## What you will do
Please set down, unchanged, each line from the one with "At what coordinates" to the final line of the data below, both included. Drop the pictures.

━━━━━ The input

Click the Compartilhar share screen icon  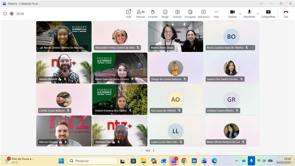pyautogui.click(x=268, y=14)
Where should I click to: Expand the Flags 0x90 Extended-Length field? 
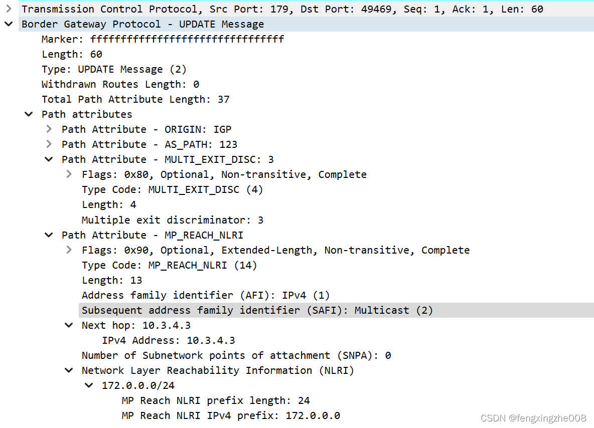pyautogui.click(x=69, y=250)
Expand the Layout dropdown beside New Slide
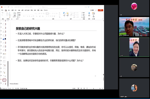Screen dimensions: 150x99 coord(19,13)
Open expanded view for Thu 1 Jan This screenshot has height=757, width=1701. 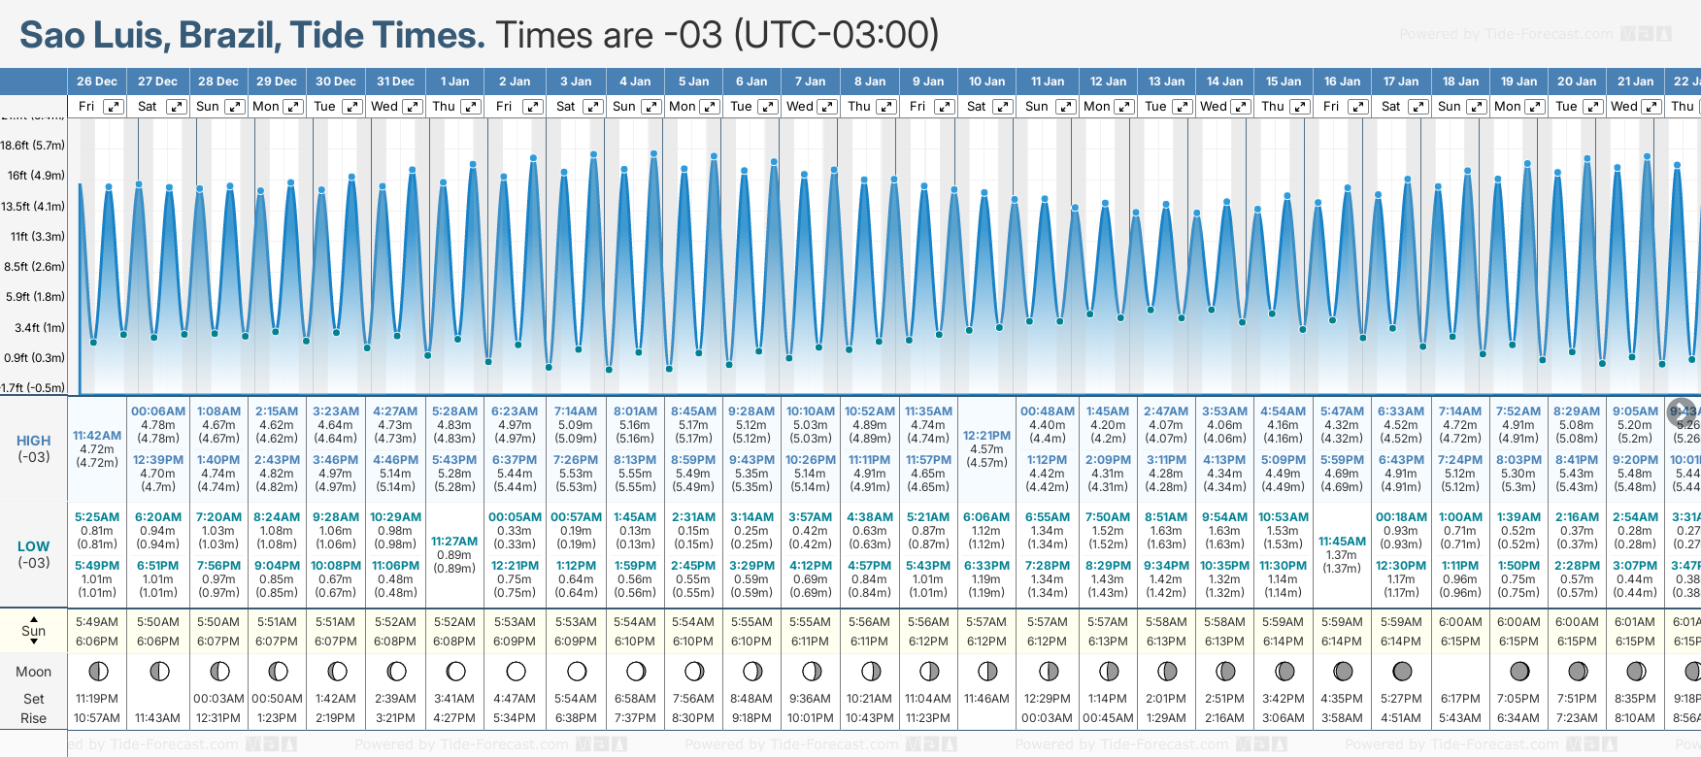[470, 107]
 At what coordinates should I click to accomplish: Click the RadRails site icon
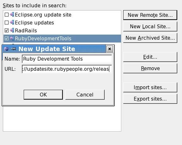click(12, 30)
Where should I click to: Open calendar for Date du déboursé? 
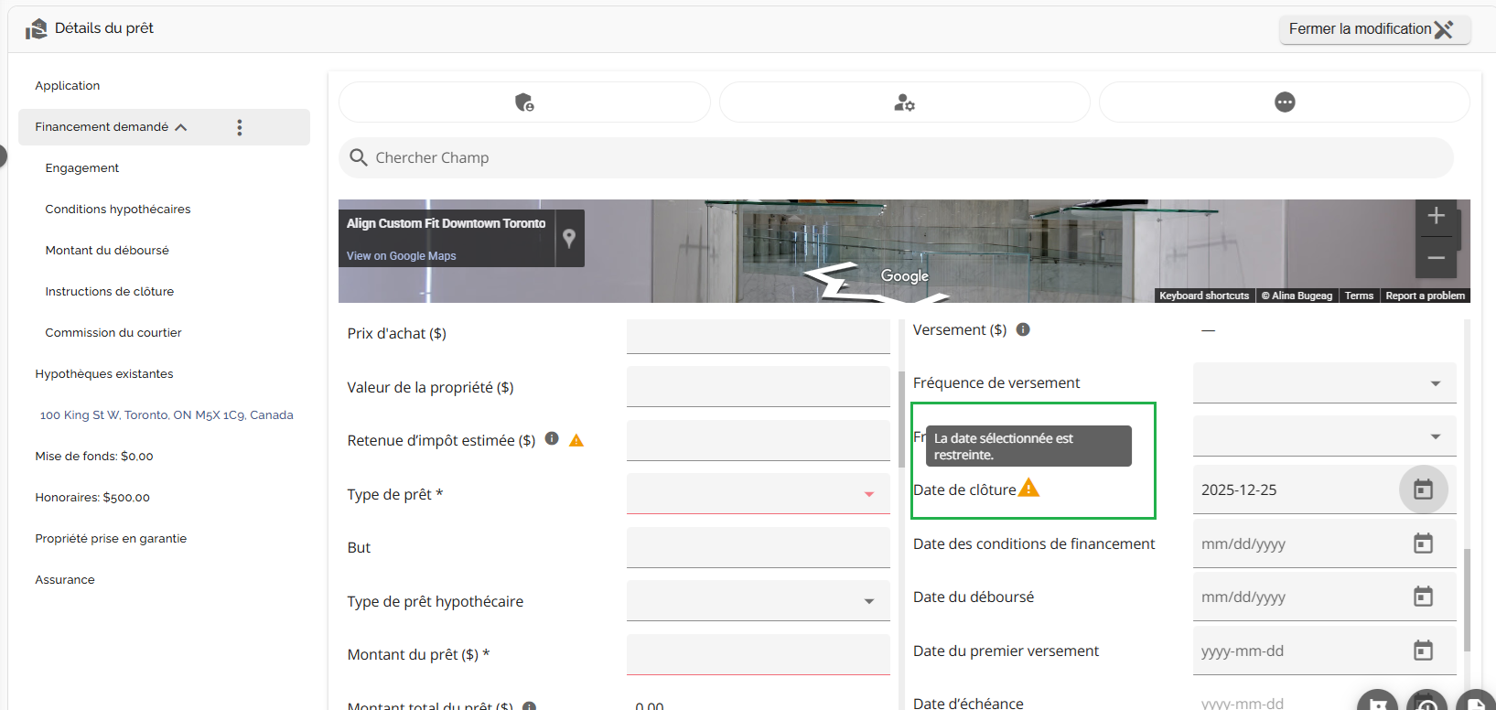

━━━━━━━━━━

## Solution below
 At what coordinates should I click to accomplish: Click the RadRails site icon
click(12, 30)
Where should I click to: Open calendar for Date du déboursé? 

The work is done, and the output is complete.